__Exercise aim__
For this exercise, print the records below verbatim.

[[ Information shown, beginning ]]

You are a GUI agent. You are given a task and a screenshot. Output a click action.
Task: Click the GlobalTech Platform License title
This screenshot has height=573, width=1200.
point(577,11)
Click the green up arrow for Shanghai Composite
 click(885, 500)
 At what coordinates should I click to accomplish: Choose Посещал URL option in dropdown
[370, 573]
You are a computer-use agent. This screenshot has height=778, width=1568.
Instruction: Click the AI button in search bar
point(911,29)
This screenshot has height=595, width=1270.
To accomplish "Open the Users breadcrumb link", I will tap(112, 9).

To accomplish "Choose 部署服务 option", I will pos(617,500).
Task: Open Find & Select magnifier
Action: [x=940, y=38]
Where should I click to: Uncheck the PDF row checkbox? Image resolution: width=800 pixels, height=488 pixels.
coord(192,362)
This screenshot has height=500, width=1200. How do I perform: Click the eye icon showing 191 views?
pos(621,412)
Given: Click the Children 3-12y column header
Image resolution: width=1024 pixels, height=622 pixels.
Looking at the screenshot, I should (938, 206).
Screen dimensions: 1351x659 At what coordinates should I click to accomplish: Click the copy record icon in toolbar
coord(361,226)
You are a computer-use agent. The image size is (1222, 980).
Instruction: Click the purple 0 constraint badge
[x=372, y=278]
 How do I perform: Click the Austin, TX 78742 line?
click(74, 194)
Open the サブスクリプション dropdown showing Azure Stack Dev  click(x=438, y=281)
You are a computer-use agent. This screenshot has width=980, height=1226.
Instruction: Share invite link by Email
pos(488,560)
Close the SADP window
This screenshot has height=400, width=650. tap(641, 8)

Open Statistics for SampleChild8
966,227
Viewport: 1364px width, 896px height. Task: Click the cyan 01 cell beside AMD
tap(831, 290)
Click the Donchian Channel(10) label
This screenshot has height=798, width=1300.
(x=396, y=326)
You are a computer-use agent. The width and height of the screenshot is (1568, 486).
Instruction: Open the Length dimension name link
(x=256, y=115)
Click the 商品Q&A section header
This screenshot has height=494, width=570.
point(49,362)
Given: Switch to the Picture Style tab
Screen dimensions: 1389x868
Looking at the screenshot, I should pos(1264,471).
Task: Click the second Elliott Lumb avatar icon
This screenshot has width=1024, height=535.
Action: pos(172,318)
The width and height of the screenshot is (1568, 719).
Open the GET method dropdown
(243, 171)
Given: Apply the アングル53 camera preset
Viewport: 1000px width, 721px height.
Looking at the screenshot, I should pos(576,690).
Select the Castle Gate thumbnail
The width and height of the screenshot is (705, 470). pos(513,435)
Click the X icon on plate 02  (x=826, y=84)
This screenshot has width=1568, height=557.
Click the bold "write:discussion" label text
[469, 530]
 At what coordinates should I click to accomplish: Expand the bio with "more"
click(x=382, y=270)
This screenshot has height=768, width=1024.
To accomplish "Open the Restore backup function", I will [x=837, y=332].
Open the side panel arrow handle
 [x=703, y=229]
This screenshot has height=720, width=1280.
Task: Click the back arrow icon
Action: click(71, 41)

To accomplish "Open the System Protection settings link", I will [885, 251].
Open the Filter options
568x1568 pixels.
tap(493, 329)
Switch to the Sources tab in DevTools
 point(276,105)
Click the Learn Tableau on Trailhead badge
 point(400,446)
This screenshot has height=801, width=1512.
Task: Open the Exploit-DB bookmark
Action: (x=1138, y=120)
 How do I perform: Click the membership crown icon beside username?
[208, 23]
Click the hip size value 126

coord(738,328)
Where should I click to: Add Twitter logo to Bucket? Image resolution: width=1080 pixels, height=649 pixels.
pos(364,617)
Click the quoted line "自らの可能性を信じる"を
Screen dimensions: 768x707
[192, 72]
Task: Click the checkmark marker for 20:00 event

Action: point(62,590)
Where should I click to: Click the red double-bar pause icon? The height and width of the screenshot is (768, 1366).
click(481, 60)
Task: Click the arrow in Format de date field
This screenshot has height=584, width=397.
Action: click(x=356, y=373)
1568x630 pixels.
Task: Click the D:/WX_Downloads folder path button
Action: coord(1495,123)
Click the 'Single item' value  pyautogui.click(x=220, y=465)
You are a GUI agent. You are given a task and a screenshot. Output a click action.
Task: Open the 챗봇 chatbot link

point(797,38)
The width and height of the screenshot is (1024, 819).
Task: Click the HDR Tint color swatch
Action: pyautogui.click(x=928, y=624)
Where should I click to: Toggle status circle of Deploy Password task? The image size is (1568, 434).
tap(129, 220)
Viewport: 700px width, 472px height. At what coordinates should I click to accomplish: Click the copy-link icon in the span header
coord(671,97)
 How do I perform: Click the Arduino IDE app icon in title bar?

[[ Information shown, end ]]

__Answer box__
You are a GUI agent. You are given a task and a screenshot. Output a click action.
Task: Click the GlobalTech Platform License title
This screenshot has height=573, width=1200.
point(577,11)
Click the green up arrow for Shanghai Composite
 click(885, 500)
 At what coordinates should I click to accomplish: Choose Посещал URL option in dropdown
[370, 573]
You are a computer-use agent. This screenshot has height=778, width=1568.
Instruction: Click the AI button in search bar
point(911,29)
This screenshot has height=595, width=1270.
To accomplish "Open the Users breadcrumb link", I will tap(112, 9).

To accomplish "Choose 部署服务 option", I will pos(617,500).
Task: Open Find & Select magnifier
Action: [x=940, y=38]
Where should I click to: Uncheck the PDF row checkbox? Image resolution: width=800 pixels, height=488 pixels.
coord(192,362)
This screenshot has height=500, width=1200. How do I perform: Click the eye icon showing 191 views?
pos(621,412)
Given: Click the Children 3-12y column header
Image resolution: width=1024 pixels, height=622 pixels.
Looking at the screenshot, I should (938, 206).
Screen dimensions: 1351x659 At what coordinates should I click to accomplish: Click the copy record icon in toolbar
coord(361,226)
You are a computer-use agent. The image size is (1222, 980).
Instruction: Click the purple 0 constraint badge
[x=372, y=278]
 How do I perform: Click the Austin, TX 78742 line?
click(74, 194)
Open the サブスクリプション dropdown showing Azure Stack Dev  click(x=438, y=281)
You are a computer-use agent. This screenshot has width=980, height=1226.
Instruction: Share invite link by Email
pos(488,560)
Close the SADP window
This screenshot has height=400, width=650. tap(641, 8)

Open Statistics for SampleChild8
966,227
Viewport: 1364px width, 896px height. Task: Click the cyan 01 cell beside AMD
tap(831, 290)
Click the Donchian Channel(10) label
This screenshot has height=798, width=1300.
(x=396, y=326)
You are a computer-use agent. The width and height of the screenshot is (1568, 486).
Instruction: Open the Length dimension name link
(x=256, y=115)
Click the 商品Q&A section header
This screenshot has height=494, width=570.
point(49,362)
Given: Switch to the Picture Style tab
Screen dimensions: 1389x868
Looking at the screenshot, I should pos(1264,471).
Task: Click the second Elliott Lumb avatar icon
This screenshot has width=1024, height=535.
Action: pos(172,318)
The width and height of the screenshot is (1568, 719).
Open the GET method dropdown
(243, 171)
Given: Apply the アングル53 camera preset
Viewport: 1000px width, 721px height.
Looking at the screenshot, I should pos(576,690).
Select the Castle Gate thumbnail
The width and height of the screenshot is (705, 470). pos(513,435)
Click the X icon on plate 02  (x=826, y=84)
This screenshot has width=1568, height=557.
Click the bold "write:discussion" label text
[469, 530]
 At what coordinates should I click to accomplish: Expand the bio with "more"
click(x=382, y=270)
This screenshot has height=768, width=1024.
To accomplish "Open the Restore backup function", I will [x=837, y=332].
Open the side panel arrow handle
 [x=703, y=229]
This screenshot has height=720, width=1280.
Task: Click the back arrow icon
Action: click(71, 41)

To accomplish "Open the System Protection settings link", I will [885, 251].
Open the Filter options
568x1568 pixels.
tap(493, 329)
Switch to the Sources tab in DevTools
 point(276,105)
Click the Learn Tableau on Trailhead badge
 point(400,446)
This screenshot has height=801, width=1512.
Task: Open the Exploit-DB bookmark
Action: (x=1138, y=120)
 How do I perform: Click the membership crown icon beside username?
[208, 23]
Click the hip size value 126

coord(738,328)
Where should I click to: Add Twitter logo to Bucket? Image resolution: width=1080 pixels, height=649 pixels.
pos(364,617)
Click the quoted line "自らの可能性を信じる"を
Screen dimensions: 768x707
[192, 72]
Task: Click the checkmark marker for 20:00 event

Action: point(62,590)
Where should I click to: Click the red double-bar pause icon? The height and width of the screenshot is (768, 1366).
click(481, 60)
Task: Click the arrow in Format de date field
This screenshot has height=584, width=397.
Action: click(x=356, y=373)
1568x630 pixels.
Task: Click the D:/WX_Downloads folder path button
Action: coord(1495,123)
Click the 'Single item' value  pyautogui.click(x=220, y=465)
You are a GUI agent. You are given a task and a screenshot. Output a click action.
Task: Open the 챗봇 chatbot link

point(797,38)
The width and height of the screenshot is (1024, 819).
Task: Click the HDR Tint color swatch
Action: pyautogui.click(x=928, y=624)
Where should I click to: Toggle status circle of Deploy Password task? The image size is (1568, 434).
tap(129, 220)
Viewport: 700px width, 472px height. At what coordinates should I click to accomplish: Click the copy-link icon in the span header
coord(671,97)
 How do I perform: Click the Arduino IDE app icon in title bar?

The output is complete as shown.